I need a fast week here.

Normal posting doesn’t resume for about another week but I needed to get this post in here. I swear if I make it to Tuesday without a complete melt-down…

Uncle Jeff is coming up from South Carolina soon. Dad is going to be holding a mini-reunion for him along with the rest of their siblings (Uncle Kenny, Uncle Art, and Aunt Julie). Of course the family matriarch would not miss seeing all her children in one place, so Grandma is going to be there as well. I may duck out.

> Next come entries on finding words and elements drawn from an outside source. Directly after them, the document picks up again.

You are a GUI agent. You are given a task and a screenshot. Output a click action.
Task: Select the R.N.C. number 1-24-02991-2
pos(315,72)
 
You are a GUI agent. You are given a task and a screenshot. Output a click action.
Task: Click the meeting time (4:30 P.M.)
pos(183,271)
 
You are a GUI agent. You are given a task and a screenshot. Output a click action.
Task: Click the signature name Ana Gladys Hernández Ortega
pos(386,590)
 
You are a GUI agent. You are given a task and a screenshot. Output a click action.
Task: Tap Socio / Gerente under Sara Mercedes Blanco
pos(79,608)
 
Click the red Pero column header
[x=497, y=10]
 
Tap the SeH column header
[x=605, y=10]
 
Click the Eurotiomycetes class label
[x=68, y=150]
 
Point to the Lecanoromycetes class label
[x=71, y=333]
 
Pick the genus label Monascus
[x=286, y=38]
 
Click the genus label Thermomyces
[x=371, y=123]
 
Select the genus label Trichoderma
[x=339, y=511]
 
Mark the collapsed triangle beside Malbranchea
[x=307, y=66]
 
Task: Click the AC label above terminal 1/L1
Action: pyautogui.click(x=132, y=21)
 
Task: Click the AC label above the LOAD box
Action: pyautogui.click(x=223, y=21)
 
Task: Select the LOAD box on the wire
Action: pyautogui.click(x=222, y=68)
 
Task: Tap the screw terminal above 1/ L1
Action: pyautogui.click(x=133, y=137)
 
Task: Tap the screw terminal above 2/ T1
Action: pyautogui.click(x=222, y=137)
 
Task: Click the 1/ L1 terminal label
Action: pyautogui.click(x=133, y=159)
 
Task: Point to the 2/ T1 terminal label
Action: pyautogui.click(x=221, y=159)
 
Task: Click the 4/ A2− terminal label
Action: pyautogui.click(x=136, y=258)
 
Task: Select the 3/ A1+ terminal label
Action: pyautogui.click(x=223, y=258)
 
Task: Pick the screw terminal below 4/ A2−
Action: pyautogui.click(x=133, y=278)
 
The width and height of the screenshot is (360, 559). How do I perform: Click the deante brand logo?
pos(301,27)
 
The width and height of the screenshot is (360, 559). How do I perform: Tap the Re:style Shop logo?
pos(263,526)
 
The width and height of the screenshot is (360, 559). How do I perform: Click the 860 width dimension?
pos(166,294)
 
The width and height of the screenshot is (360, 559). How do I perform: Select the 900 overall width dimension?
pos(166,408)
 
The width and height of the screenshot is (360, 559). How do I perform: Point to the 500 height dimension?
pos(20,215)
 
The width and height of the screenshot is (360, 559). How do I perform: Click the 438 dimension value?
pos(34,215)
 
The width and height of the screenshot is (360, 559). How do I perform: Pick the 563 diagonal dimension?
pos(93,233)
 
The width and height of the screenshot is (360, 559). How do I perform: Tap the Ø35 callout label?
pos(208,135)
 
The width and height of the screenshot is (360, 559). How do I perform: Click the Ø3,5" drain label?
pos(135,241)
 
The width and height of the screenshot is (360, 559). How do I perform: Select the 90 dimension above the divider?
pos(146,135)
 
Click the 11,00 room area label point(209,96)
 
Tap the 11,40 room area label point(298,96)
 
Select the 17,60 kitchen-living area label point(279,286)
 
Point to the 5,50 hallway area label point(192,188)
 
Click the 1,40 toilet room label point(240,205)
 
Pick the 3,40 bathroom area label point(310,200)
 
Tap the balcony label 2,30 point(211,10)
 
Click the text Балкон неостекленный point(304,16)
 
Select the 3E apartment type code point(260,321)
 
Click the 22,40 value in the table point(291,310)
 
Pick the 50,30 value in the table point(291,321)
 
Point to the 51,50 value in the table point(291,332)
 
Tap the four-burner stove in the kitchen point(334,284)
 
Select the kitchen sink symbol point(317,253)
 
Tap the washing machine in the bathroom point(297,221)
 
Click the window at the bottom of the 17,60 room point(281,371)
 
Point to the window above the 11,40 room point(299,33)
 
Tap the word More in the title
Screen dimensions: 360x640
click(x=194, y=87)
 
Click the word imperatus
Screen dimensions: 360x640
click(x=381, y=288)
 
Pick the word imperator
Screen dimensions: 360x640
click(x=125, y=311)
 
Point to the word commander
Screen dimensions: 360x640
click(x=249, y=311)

My sister has given me warning that I’m probably going to be ambushed. Aunt Julie has been probing for gossip on my love life. Grandma has been asking my dad. In fact, Grandma even cornered me at last year’s Christmas party. Thankfully, Aunt Jessica (Uncle Art’s wife) deflected some of the attention for me. During Uncle Jeff’s last visit a couple years ago, he was talking about his son and how he was worried that he didn’t seem to have a girlfriend. (His son is younger than me by over a year.) I think that I might avoid their questions if I lock myself in my room. Leaving won’t be an option, believe me.

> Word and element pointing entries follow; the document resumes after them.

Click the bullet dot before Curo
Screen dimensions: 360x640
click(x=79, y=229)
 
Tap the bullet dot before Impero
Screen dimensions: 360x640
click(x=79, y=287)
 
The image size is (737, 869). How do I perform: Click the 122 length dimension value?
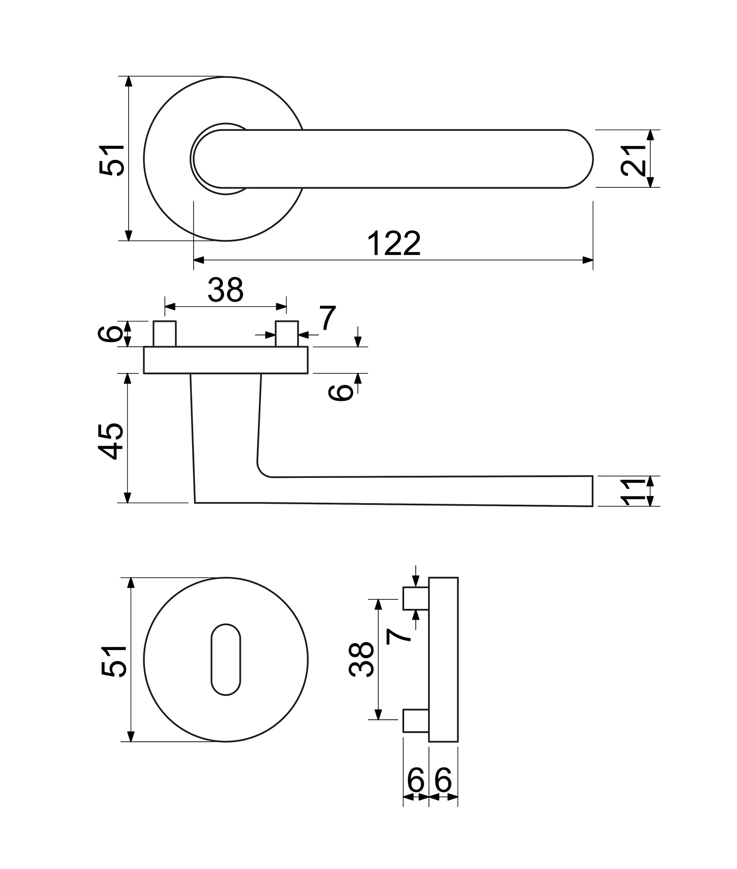[x=393, y=243]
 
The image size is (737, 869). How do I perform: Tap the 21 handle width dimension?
[x=632, y=159]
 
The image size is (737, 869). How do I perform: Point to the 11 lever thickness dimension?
[x=632, y=492]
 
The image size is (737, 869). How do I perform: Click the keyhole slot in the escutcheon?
[x=226, y=659]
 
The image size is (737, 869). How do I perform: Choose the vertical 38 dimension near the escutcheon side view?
[x=361, y=659]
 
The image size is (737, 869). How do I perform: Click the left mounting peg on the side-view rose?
[x=165, y=334]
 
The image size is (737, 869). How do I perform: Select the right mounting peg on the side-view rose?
[x=287, y=334]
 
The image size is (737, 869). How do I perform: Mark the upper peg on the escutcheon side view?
[x=415, y=598]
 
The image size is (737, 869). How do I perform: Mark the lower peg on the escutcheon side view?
[x=415, y=720]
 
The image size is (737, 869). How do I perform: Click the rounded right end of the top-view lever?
[x=580, y=159]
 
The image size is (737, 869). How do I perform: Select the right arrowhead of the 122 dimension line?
[x=588, y=260]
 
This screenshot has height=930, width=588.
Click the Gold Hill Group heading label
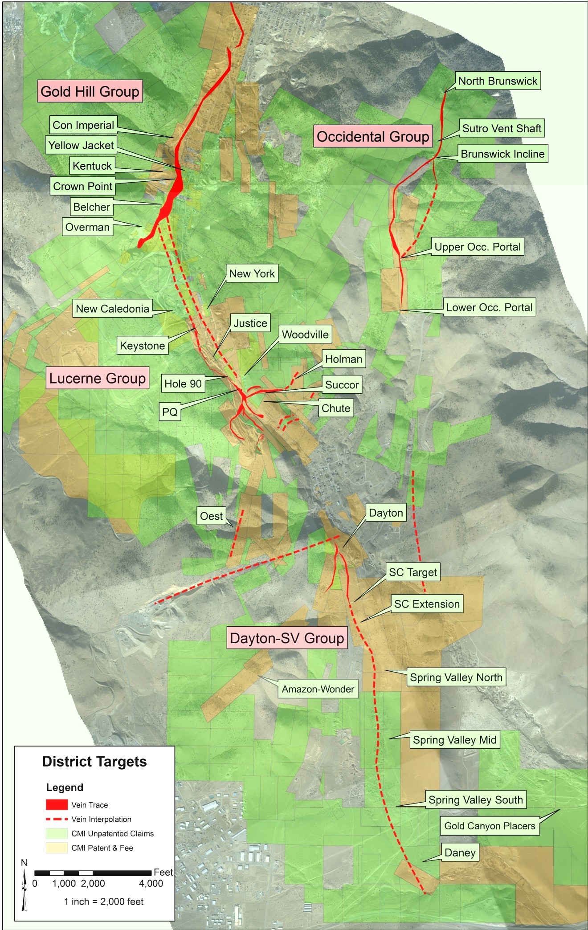pos(90,91)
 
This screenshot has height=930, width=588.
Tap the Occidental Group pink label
pos(373,136)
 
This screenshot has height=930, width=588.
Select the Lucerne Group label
pos(97,378)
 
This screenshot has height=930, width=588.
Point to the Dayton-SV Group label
pos(286,638)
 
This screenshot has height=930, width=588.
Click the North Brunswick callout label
pos(498,81)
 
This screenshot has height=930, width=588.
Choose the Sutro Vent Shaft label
pos(502,128)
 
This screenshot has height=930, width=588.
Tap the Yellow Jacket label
pos(81,145)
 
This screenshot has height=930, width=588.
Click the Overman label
pos(87,227)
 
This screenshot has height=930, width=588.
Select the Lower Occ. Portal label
pos(489,307)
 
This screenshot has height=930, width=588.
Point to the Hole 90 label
pos(183,383)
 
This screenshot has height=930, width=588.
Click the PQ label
pos(170,412)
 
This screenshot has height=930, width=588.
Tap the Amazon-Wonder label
pos(318,689)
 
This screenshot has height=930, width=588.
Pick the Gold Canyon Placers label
pos(490,826)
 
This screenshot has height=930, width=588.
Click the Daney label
pos(460,853)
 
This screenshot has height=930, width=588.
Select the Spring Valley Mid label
pos(454,740)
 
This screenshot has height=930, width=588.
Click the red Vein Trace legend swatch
pos(57,805)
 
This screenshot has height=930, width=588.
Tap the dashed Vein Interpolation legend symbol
pos(57,819)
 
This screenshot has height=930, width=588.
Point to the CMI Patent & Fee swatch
pos(57,848)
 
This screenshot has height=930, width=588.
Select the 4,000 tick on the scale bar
pos(151,883)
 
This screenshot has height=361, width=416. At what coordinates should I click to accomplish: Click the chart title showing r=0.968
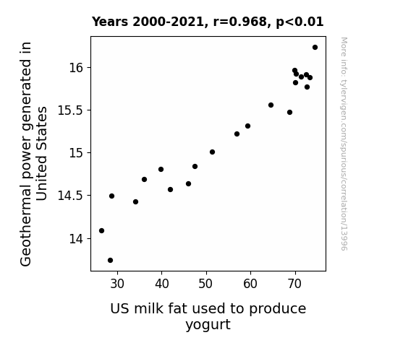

As I have mentioned on Peering, if I am asked about my orientation, I will tell them. I just prefer to avoid the question at all costs. That position has got me terrified for another reason though. Say Grandma and Aunt Julie corners me and starts the inquisition, I may just out myself to the entire family. Oh, what a mess that will be. On one hand, my dad might not flip out in front of the family. On the other, it robs everyone of a more civilized coming-out experience with the exception of my sister who will probably be in a corner with the camera. In any event, I’m moving the rifle from its location and hiding it.

Comments

Unknown said…
Hang in there. Remember, it is easy to make things so much worse in your head, bouncing around in there...

:)
David said…
^I really hope that it's my brain going into overdrive and I'm trying to force myself into calming down. I just need to make it to Tuesday.
Anonymous said…
Tell everyone you are thinking about being a munk. Then people will get in to that whole religious conversation and it will defer "love" issues.

Trust me. It works.
Moncrief Speaks said…
Inject yourself with the flu virus if you really want to avoid the event.

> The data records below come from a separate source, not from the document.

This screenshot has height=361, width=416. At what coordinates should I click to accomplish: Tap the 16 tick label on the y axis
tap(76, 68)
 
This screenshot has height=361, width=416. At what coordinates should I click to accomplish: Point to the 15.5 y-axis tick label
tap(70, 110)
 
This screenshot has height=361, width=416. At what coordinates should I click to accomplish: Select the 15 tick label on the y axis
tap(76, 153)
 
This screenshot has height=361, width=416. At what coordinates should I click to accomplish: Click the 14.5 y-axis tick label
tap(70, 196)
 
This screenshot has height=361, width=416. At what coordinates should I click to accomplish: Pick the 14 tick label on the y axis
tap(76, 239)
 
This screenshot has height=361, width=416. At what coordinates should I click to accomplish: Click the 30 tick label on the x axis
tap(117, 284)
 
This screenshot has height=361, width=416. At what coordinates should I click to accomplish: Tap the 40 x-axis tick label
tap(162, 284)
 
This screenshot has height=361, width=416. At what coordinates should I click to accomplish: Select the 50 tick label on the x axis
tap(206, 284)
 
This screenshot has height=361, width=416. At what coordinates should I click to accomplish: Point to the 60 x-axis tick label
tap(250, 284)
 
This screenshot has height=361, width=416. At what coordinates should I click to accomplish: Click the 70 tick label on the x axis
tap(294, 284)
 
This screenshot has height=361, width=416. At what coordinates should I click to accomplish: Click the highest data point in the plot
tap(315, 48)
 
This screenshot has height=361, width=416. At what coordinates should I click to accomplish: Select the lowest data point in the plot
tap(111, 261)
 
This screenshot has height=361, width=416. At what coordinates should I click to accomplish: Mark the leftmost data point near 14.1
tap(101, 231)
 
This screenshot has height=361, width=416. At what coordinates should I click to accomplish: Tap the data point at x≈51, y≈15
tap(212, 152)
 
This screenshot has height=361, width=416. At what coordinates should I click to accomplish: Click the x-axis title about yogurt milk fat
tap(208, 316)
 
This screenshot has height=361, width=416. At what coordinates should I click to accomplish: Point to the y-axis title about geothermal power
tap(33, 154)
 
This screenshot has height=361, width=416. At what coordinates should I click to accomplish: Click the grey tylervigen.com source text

Gah, why are straight people so obsessed with "having a girlfriend" and knowing who you're dating. Breed! Breed! Breed! Couple! Couple! Couple! It's so tired.
David said…
@Byron: I've already entertained the possibility of going into the priesthood. I'd rather not go down that road again. But you know... whatever works.

@Moncrief: I would if I could get over it by the next day. Sadly, I need a whole boat load of luck, good karma, and health that day. Fairy dust probably wouldn't hurt either.